We turned to a network of experts to help clear up some of the biggest misconceptions about South Dakota law.
My son is being bullied at school? What can we do?
Public schools are required by law to have a bullying policy. (Check with your district for its specific policy.) Brad Berens, Assistant Superintendent for Rapid City Area Schools, said of their policy: if a student is experiencing bullying, the student or parent should report the details to a staff member. The district requires that the principal and/or designee be responsible for receiving all reports of alleged bullying. The principal or designee must investigate all complaints alleging bullying and whether an alleged act constitutes bullying and a violation of school policy. Parents have the right to seek legal counsel anytime they feel their child’s rights have been violated.
My kid is always bruised from playing. His teacher suspected we were abusing him and called the police on us. Why’d she do that? We’re good parents!
A teacher is among the list of professionals who are required by South Dakota law to report child abuse or a neglected child case and intentional failure to do so is a misdemeanor. The state’s definition of child abuse in SDCL 26- 8A-2 includes a child who has been abandoned, mistreated or abused or in an environment injurious to the child’s welfare. Reporting requirements are outlined in SDCL 26-8A-8 and require oral reports be made to the county state’s attorney, Department of Social Services or to a law enforcement officer.
My husband hunts, so we have guns in our house. What should we do with them?
Patrick Klotzbach, coordinator at South Dakota HuntSAFE, stressed the importance of taking the proper precautions if you have a gun in the home. “The best solution is to store guns unloaded in a locked gun safe. Store ammunition in a different safe, in a different location,” he said. Klotzbach said safety training, including learning proper handling, is important for everyone in a house with a gun. Free HuntSAFE programs are available to anyone over the age of 12, as well, for those who would like to learn more about hunting and gun safety.
I leave our baby sleeping in the car while running into the dry cleaners. Is that ok?
The South Dakota Department of Social Services (SDDSS) recommends erring on the side of caution and not leaving children in a vehicle unattended. However, Communications Director at the SDDSS Tia Kafka, says there are no current state laws speaking to this topic.

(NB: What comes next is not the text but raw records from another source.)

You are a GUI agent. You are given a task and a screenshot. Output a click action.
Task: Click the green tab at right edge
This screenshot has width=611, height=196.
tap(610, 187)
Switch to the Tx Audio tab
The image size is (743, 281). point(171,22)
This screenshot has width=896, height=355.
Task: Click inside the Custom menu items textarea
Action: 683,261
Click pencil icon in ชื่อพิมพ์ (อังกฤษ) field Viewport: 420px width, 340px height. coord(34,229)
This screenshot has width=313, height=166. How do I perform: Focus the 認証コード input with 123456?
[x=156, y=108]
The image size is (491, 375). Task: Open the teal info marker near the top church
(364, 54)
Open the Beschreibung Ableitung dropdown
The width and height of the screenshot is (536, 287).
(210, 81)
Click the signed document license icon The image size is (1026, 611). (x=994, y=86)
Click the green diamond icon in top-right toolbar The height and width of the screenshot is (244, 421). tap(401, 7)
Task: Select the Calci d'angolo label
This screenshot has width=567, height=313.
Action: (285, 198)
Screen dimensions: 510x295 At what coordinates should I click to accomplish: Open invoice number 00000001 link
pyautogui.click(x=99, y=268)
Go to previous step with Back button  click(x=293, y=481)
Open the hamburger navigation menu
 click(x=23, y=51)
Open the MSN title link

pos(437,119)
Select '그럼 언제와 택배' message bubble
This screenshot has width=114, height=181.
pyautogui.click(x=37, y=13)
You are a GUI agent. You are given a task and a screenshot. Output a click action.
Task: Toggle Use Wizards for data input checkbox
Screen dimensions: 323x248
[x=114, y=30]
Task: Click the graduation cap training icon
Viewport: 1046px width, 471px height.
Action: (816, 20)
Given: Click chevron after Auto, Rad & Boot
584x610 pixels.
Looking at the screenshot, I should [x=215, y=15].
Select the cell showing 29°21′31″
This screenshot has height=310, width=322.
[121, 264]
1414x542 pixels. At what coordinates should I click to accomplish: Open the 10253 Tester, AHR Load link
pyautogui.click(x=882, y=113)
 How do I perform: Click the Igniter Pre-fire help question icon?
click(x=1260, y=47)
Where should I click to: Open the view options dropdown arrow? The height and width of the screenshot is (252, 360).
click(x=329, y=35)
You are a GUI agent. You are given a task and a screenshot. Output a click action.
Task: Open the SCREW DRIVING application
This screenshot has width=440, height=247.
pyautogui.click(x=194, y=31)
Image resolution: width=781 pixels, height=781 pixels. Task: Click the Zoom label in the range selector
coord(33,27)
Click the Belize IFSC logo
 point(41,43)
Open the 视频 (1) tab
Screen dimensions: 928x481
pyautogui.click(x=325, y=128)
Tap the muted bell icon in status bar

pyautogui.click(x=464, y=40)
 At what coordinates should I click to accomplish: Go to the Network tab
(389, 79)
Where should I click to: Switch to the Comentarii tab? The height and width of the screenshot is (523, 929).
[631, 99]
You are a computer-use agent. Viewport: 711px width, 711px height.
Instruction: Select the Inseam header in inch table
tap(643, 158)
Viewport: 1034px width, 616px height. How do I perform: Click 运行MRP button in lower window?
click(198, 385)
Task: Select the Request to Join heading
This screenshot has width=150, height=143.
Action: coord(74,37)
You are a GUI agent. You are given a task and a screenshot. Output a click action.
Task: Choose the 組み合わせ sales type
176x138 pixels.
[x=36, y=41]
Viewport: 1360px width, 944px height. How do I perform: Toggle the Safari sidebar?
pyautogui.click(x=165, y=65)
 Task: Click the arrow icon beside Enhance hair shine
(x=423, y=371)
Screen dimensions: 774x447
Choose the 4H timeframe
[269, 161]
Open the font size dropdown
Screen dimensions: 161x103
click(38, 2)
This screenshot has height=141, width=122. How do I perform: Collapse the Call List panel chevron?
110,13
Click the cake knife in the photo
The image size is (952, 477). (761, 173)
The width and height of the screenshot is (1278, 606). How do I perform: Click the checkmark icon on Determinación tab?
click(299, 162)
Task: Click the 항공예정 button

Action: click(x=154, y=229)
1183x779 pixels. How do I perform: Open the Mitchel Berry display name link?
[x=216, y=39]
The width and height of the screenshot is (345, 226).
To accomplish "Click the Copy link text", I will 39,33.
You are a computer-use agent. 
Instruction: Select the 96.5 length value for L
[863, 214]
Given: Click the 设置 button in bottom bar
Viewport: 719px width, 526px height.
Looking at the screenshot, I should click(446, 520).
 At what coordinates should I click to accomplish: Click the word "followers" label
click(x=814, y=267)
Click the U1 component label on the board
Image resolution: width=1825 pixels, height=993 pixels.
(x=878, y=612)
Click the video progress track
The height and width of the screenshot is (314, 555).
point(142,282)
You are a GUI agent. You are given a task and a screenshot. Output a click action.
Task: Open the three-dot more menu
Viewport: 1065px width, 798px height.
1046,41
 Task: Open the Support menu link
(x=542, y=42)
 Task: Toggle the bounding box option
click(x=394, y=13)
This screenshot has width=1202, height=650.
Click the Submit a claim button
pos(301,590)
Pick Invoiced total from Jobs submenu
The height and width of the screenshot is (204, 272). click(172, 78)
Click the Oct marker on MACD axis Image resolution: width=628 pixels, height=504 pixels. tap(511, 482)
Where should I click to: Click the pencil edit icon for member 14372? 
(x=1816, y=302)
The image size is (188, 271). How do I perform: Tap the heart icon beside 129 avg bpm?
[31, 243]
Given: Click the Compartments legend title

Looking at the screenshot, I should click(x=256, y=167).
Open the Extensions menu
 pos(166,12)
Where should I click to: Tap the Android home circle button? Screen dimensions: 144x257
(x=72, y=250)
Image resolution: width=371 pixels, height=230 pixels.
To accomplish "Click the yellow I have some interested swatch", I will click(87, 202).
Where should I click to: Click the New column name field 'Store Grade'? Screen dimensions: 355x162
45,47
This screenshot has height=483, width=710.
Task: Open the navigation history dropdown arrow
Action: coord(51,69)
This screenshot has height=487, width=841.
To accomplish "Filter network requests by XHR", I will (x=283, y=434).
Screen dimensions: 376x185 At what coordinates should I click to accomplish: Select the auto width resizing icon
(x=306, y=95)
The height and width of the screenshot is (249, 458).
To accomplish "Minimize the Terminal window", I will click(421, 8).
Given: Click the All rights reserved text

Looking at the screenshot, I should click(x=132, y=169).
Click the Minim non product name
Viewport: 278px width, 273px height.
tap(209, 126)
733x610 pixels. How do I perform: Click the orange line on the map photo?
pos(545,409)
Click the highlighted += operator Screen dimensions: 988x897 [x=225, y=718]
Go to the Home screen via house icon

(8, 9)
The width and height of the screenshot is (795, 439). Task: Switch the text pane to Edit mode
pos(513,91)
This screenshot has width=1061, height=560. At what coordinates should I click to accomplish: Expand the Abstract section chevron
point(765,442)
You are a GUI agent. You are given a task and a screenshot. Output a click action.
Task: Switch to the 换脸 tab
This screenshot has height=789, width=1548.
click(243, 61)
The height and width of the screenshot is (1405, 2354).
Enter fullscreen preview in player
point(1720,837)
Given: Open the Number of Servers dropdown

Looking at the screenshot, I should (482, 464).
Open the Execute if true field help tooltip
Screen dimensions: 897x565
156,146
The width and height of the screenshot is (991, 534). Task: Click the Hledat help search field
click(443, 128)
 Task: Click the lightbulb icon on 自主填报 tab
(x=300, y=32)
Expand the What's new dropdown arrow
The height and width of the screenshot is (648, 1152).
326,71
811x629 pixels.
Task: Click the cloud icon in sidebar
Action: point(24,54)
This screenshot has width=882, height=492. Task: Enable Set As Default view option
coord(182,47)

The Department recommends parents consider these factors when deciding to leave a child in an unattended vehicle: weather conditions, the
age of the child, whether the car is running or not, whether the doors are locked or unlocked, whether the vehicle is within the parent’s sight line, etc.
We created our will in another state. Does it still apply in South Dakota?
It depends, explains Jennifer Tomac, attorney and founder of Tomac & Tomac, PLLC. Every state has its own laws about the formalities that must be followed in order for a Will to be valid. For example, in some states the Will must be signed by one witness, while, in other states, three witnesses must sign it. Because there are so many variables from state to state, the only way to know for sure is to have an estate-planning attorney licensed in South Dakota review your Will.
My child caused property damage. Am I responsible to pay for it?
Possibly, said Tomac; South Dakota Codified Laws Section 25-5-15 states that parents can be held liable for damage caused by their minor child (under the age of 18 years) if they acted maliciously or willfully. The parents’ liability is limited to $2,500, in addition to court costs.